By Joe Scarry, from Scarry Thoughts blog
I spent a long time examining the map of Gaza in yesterday’s New York Times. The narrow strip of land was oriented straight up and down on the page. The locations of casualties were designated with red circles. It looked as if the top of the page was glowing with fire.
|Casualties in Gaza
View the interactive New York Times map
My eye kept traveling up and down the page, and I asked myself: what is this telling me? what can this help me see that I haven’t seen before?
I understood that possibly the answer was “nothing.” Israel has a story about how all these people are there enemies, and the people of Palestine have a story about how all these people are innocent bystanders. Could both stories be true? Maybe there was no way the map was going to clear any of this up.
Later, it occurred to me: that tall strip, glowing with human suffering at one end — I had seen it somewhere before.
One week ago, I was in Manhattan and visited the new 9/11 Memorial.
The 9/11 Memorial provokes so many thoughts and emotions that it will take a long time and a lot of words to work through them all.
The Memorial is principally about the valor of those who tried to save others. I remember particularly a film clip in which Fire Commissioner Thomas Von Essen is quoted as saying, “My men can get everyone below the fire out.”

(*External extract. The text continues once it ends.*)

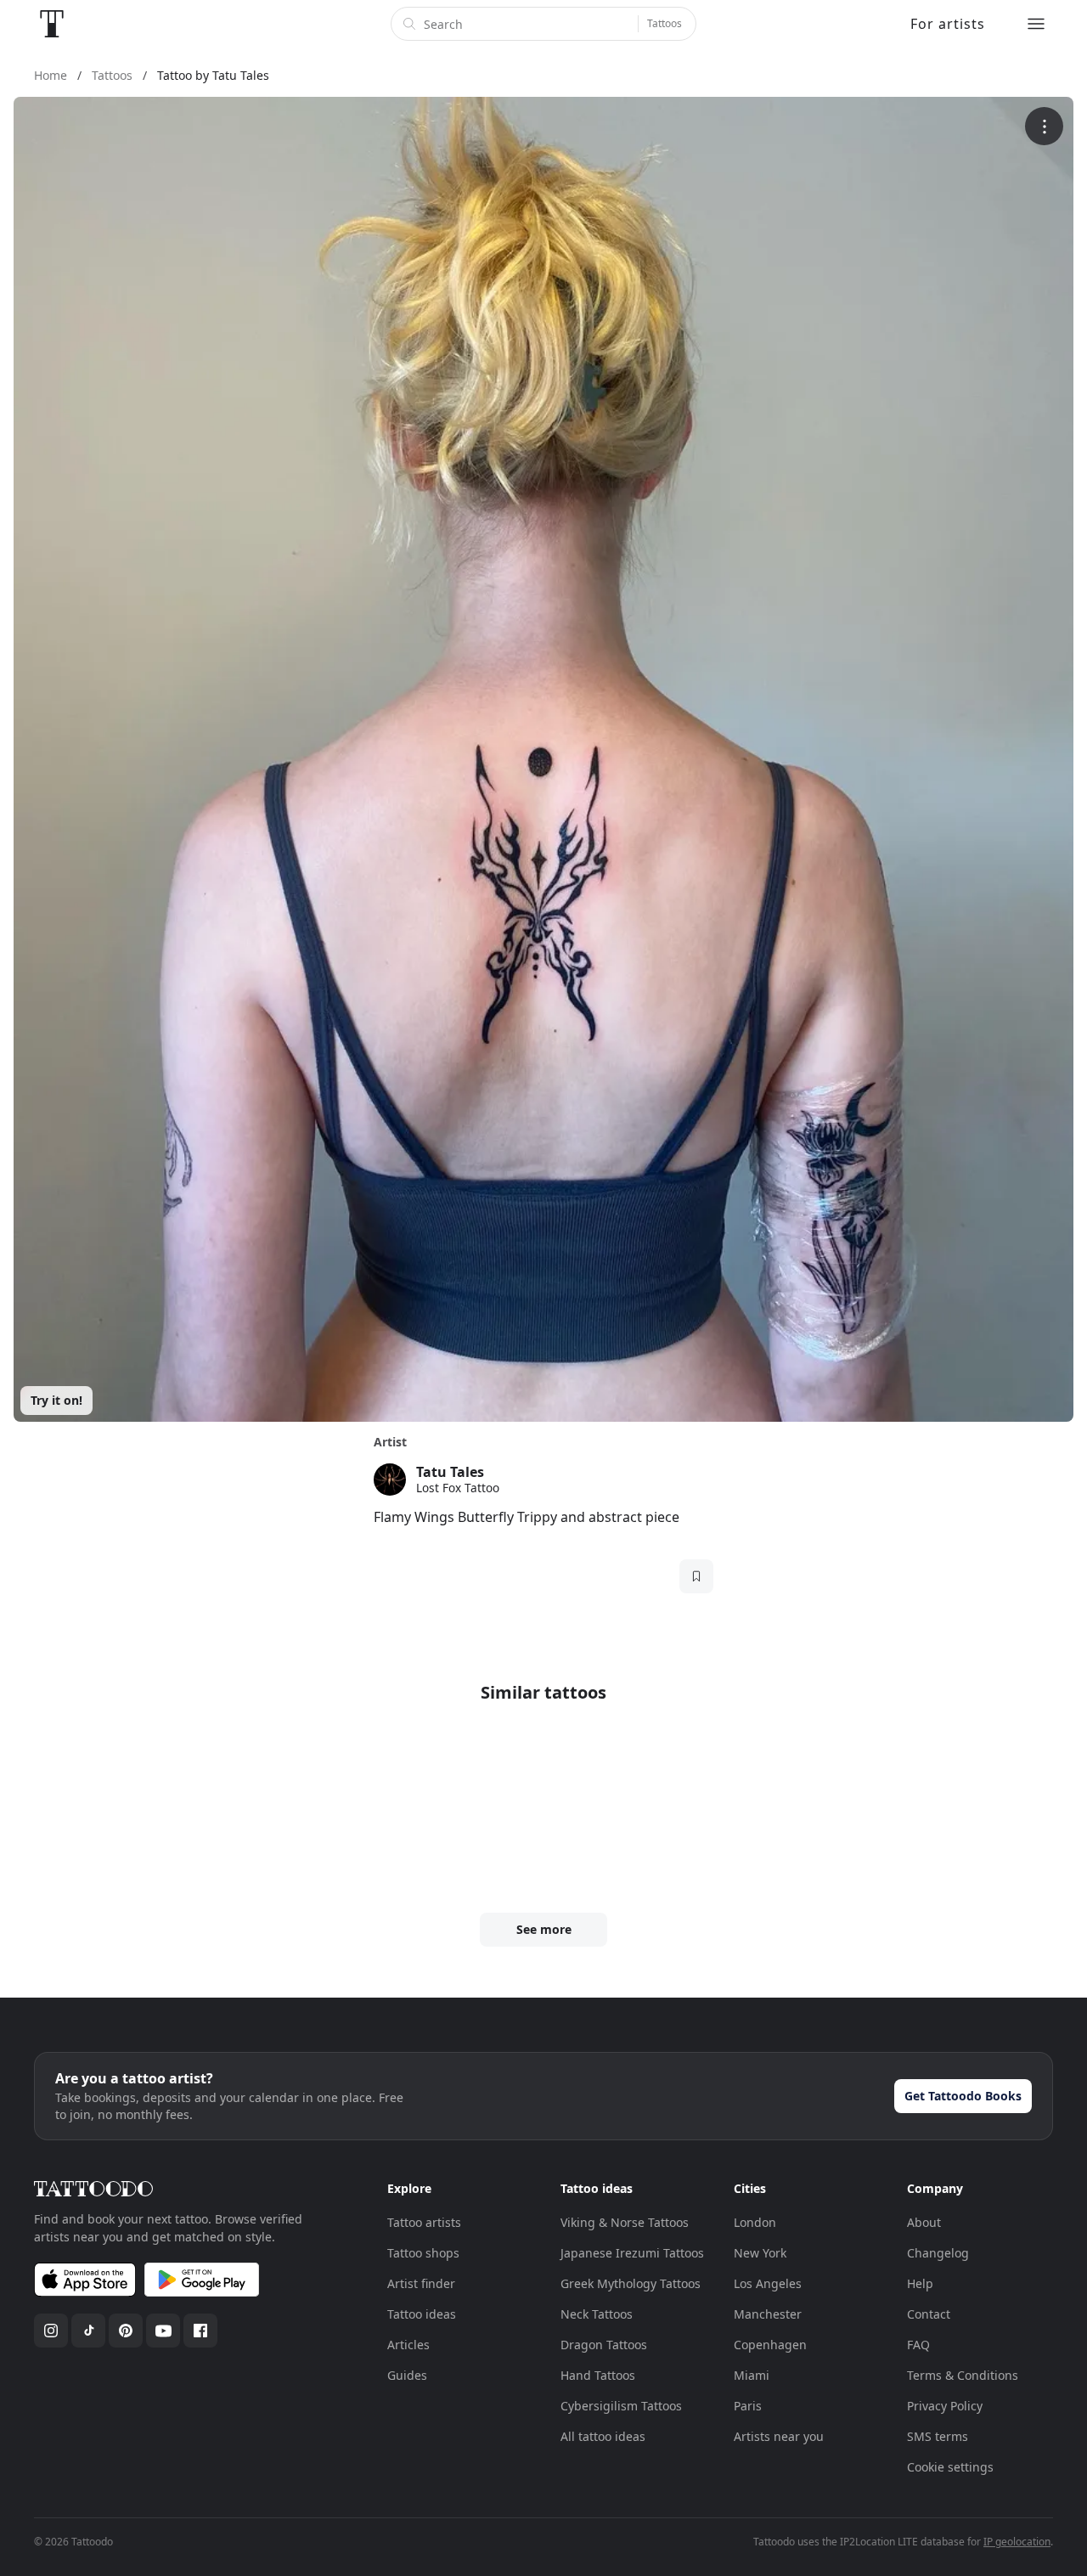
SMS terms (937, 2436)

But lingering over the whole 9/11 Memorial experience is the reminder that “we” were attacked. At the end of the museum exhibit, there is a small section about Al Qaeda and the hijackers. Alas, it is a timid effort. It avoids the question, “How could one set of people think that the towers and the people in them were legitimate targets, when others saw them as innocent victims?”
Put another way: Does the “they brought it on themselves” argument stand up to scrutiny?
It seems to me that the world long ago evolved into a situation in which the lines between war and peace, between civilian and combatant, between innocent and complicit, became blurred. The more we avert our eyes from this situation and hope the blurring of the lines will stay far away from our own lives, the more we hasten the arrival of a world that is irrecoverable.
There needs to be a conversation in which everybody takes part, and in which everyone accepts responsibility, in order to avoid a permanent “war on terror” intermingled with a permanent imperium. This is what we owe to the 9/11 dead, and to the dead of Gaza.